Studies of combined forecasts have typically constrained the combining weights to sum to one and have not included a constant term in the combination. In a recent paper, Granger and Ramanathan (1984) have argued in favour of an unrestricted linear combination, including a constant term. This paper shows that for the purpose of prediction it may make sense to impose restrictions on the combining model because of potential increases in forecasting efficiency. Empirical results show that small gains in forecasting efficiency can be obtained by restricting the linear combination of GNP forecasts from four econometric models.

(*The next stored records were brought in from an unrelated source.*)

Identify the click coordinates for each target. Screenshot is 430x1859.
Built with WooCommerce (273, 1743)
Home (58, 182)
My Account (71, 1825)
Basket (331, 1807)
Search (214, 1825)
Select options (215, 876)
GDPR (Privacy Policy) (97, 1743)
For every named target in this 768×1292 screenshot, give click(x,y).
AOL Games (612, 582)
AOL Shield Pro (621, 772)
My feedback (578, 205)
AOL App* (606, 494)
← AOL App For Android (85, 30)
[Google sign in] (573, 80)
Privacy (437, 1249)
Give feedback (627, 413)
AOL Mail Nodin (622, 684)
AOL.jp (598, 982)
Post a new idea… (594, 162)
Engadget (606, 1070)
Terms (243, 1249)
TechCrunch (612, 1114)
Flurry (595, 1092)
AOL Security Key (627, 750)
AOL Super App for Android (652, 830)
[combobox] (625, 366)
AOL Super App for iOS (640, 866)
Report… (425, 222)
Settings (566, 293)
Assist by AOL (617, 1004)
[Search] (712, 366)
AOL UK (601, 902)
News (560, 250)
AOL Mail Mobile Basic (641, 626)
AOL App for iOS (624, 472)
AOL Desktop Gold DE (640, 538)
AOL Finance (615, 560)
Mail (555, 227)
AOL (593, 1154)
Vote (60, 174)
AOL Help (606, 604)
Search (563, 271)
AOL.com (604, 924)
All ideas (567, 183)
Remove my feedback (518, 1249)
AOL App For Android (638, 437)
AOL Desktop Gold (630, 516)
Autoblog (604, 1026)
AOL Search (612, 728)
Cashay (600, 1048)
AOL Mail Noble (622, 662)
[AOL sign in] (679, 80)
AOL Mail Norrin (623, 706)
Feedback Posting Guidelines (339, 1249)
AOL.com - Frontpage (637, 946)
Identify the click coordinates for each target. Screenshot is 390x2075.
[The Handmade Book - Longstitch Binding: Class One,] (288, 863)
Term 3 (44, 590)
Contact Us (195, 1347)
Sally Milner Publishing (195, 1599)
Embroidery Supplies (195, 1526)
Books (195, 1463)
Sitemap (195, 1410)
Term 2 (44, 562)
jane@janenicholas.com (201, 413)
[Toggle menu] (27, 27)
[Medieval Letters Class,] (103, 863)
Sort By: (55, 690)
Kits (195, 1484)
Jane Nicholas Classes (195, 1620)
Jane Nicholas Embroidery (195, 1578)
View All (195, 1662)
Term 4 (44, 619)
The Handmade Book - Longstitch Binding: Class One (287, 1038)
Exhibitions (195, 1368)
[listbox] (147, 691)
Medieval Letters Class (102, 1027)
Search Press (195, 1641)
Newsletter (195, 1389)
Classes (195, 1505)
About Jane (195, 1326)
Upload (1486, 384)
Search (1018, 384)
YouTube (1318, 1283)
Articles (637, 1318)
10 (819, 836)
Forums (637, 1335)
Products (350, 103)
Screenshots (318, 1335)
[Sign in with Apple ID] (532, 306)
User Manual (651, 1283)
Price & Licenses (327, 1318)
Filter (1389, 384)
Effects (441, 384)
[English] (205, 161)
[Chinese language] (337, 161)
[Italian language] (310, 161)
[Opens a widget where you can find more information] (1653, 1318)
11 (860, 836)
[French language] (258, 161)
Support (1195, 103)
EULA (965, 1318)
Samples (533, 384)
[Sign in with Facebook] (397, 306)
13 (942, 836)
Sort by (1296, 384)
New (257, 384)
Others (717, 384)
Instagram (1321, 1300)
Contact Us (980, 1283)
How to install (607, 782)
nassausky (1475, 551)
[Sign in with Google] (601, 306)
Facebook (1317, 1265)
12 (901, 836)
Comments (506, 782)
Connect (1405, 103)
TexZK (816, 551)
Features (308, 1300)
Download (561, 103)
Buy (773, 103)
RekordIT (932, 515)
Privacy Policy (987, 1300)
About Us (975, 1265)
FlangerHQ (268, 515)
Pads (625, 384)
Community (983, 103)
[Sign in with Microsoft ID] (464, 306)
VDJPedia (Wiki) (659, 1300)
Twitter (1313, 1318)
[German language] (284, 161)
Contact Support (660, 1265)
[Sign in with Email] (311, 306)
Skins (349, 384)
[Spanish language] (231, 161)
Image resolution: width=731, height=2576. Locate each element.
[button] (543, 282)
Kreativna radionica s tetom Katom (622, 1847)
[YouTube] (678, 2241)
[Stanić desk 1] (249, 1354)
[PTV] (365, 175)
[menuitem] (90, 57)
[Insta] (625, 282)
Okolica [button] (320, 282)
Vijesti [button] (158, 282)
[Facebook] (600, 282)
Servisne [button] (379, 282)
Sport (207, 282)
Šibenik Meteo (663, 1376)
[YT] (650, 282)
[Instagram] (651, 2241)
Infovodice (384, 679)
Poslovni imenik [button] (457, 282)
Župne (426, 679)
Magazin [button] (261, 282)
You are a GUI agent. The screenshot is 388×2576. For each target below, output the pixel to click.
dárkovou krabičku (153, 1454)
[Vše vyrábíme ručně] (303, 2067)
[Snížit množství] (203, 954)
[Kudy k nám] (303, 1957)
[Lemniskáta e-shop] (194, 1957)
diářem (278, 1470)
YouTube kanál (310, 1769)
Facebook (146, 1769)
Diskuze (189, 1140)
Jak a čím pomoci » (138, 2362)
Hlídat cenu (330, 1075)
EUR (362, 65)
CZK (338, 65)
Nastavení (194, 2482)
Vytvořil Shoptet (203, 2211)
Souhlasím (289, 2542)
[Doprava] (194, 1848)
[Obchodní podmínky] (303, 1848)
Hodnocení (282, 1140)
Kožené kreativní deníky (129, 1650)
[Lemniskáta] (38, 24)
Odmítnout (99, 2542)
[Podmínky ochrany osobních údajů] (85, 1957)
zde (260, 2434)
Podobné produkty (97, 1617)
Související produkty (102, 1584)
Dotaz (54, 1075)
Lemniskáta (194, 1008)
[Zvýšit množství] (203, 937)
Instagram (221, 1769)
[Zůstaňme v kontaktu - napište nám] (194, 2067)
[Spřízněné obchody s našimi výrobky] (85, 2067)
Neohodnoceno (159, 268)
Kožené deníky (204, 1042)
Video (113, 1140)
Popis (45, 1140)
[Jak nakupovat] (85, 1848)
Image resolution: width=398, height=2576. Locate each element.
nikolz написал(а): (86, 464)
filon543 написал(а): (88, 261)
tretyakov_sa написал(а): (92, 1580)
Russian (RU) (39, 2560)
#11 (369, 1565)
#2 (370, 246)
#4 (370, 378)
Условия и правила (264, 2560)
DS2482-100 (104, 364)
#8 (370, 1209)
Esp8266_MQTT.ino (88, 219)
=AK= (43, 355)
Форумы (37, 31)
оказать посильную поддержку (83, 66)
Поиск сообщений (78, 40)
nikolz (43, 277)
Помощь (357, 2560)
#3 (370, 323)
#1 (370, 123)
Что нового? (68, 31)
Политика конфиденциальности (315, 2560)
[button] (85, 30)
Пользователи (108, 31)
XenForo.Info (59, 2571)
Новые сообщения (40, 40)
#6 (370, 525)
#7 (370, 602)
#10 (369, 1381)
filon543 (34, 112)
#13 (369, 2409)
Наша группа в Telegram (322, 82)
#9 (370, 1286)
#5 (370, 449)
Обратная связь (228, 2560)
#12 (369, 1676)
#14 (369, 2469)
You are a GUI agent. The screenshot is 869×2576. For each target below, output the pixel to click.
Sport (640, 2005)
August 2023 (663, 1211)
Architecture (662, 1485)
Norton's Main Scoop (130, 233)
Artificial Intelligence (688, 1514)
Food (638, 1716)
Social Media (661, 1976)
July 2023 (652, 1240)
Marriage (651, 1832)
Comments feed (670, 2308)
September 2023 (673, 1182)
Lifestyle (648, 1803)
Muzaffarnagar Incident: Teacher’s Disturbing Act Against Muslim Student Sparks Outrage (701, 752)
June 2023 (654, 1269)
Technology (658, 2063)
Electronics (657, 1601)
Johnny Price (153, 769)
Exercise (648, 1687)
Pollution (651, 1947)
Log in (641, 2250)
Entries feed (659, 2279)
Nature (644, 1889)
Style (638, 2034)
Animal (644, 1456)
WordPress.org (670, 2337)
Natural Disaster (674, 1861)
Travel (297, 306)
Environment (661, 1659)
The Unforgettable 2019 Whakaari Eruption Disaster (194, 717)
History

KEY WORDS Combining forecasts Regression Linear constraints
Forecast efficiency and bias
In a seminal paper, Bates and Granger (1969) showed that a linear combination of forecasts can outperform the individual forecasts. Subsequent studies on combined forecasts have focused on simple averages of the individual forecasts (e.g. Makridakis and Winkler, 1983) or weighted averages where the weights are constrained to sum to one (Newbold and Granger, 1974; Nelson, 1972; Dickinson, 1975). Many published studies have shown that simple averages or averages that take into account the relative precisions of the forecasts can perform better than the individual forecasts. However, combination techniques that attempt to make use of sample information about the interdependence of forecasts have performed poorly in general, and many schemes have been proposed for improving the performance of such combinations. Granger and Newbold (1977, chap. 8) provide an overview. In a recent article Granger and Ramanathan (1984) propose including a constant term and not restricting the weights to sum to one in the linear combination of forecasts. They state that the Lcommon practice of obtaining a weighted average of alternative forecasts should . . . be abandoned in favour of an unrestricted linear combination including a constant term' (emphasis in original). Essentially, Granger and Ramanathan suggest that we perform a simple OLS regression with the actual value as the dependent variable and the forecast values as the independent variables.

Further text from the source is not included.